# SEGMENTING AND CLUSTERING NEIGHBORHOODS IN CANADA
-----------------------------------
## Created by Zohair Hashmi

### The given code in this notebook is used to extract data of postal codes from wikipedia page.

In [34]:
#importing required libraries
import requests
from bs4 import BeautifulSoup
import pandas as pd


In the following code, using wikipedia library, table from the wikipedia page is scraped easily and converted to a dataframe.

In [35]:
#wikipedia library is installed before being imported (using the following commented line of code)
#!pip install wikipedia

import wikipedia as wp
 
#Get the html source
html = wp.page("List of postal codes of Canada: M").html().encode("UTF-8")
df = pd.read_html(html)[0]
df.to_csv('postal_codes_of_Canada.csv',header=0,index=False)
print(df.shape)
df.head()

(288, 3)


Unnamed: 0,Postcode,Borough,Neighbourhood
0,M1A,Not assigned,Not assigned
1,M2A,Not assigned,Not assigned
2,M3A,North York,Parkwoods
3,M4A,North York,Victoria Village
4,M5A,Downtown Toronto,Harbourfront


The dataframe obtained is now processed and cleaned into the desired dataframe.

Following three steps are performed in the following code
1. rows with a not assigned Borough are removed.
2. rows with a not assigned neighbourhood are replaced by their corresponsing borough values.
3. data is grouped according to the postcode and borough.

**INFORMATION SUPPLIED:**
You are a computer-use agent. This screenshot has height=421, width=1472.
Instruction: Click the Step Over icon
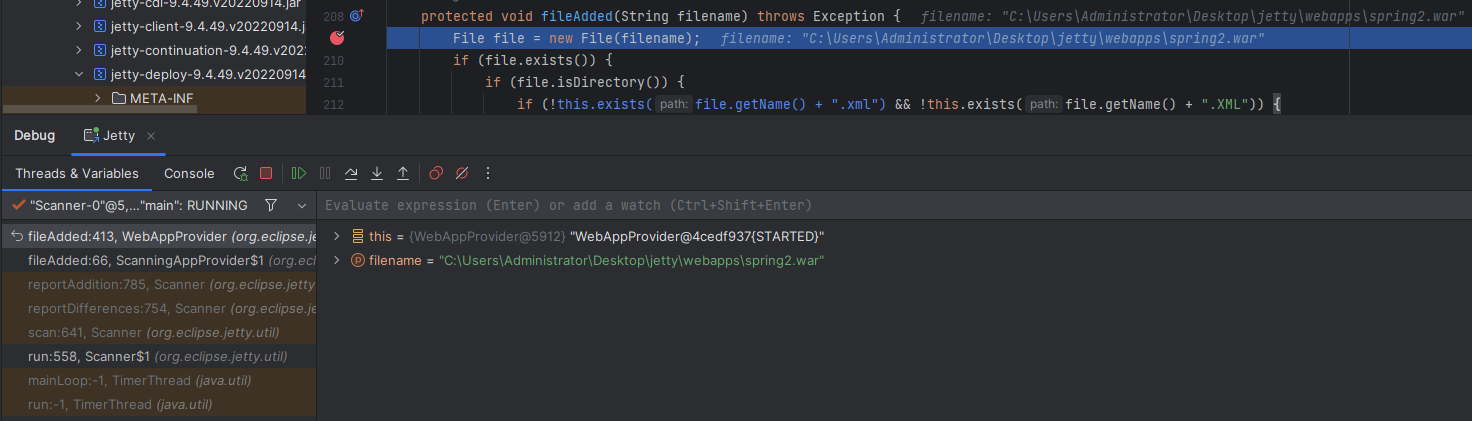pos(351,173)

**WHAT TO DO:**
1. Answer from the postal codes notebook:
(a) What shape is printed for the dataframe?
(b) Which borough and neighbourhood appear for postcode M4A?
(c) What happens to rows with a not assigned Borough?
2. Pick up the postal codes notebook right after its last line and write the next part.
The material that comes after the notebook stands on its own and has no connection to it.

**EXERCISE RESULTS:**
1.
(a) (288, 3)
(b) North York, Victoria Village
(c) They are removed.

2.
In [36]:
# remove rows with Borough = Not Assigned
df = df[df.Borough != 'Not assigned']
print(df.shape)

#remove 'Not assigned' neighbourhoods with their respective Borough values.
df['Neighbourhood'] = df['Neighbourhood'].replace('Not assigned',df['Borough'])
df.head()

(211, 3)


Unnamed: 0,Postcode,Borough,Neighbourhood
2,M3A,North York,Parkwoods
3,M4A,North York,Victoria Village
4,M5A,Downtown Toronto,Harbourfront
5,M5A,Downtown Toronto,Regent Park
6,M6A,North York,Lawrence Heights


In [37]:
#group dataframe by PostCode and Borough
df_gpd = df.groupby(['Postcode','Borough'],as_index=False).agg(','.join)
df_gpd.head()

Unnamed: 0,Postcode,Borough,Neighbourhood
0,M1B,Scarborough,"Rouge,Malvern"
1,M1C,Scarborough,"Highland Creek,Rouge Hill,Port Union"
2,M1E,Scarborough,"Guildwood,Morningside,West Hill"
3,M1G,Scarborough,Woburn
4,M1H,Scarborough,Cedarbrae


After the data is cleaned, the shape of the dataframe is printed as below.

In [38]:
print(df_gpd.shape)

(103, 3)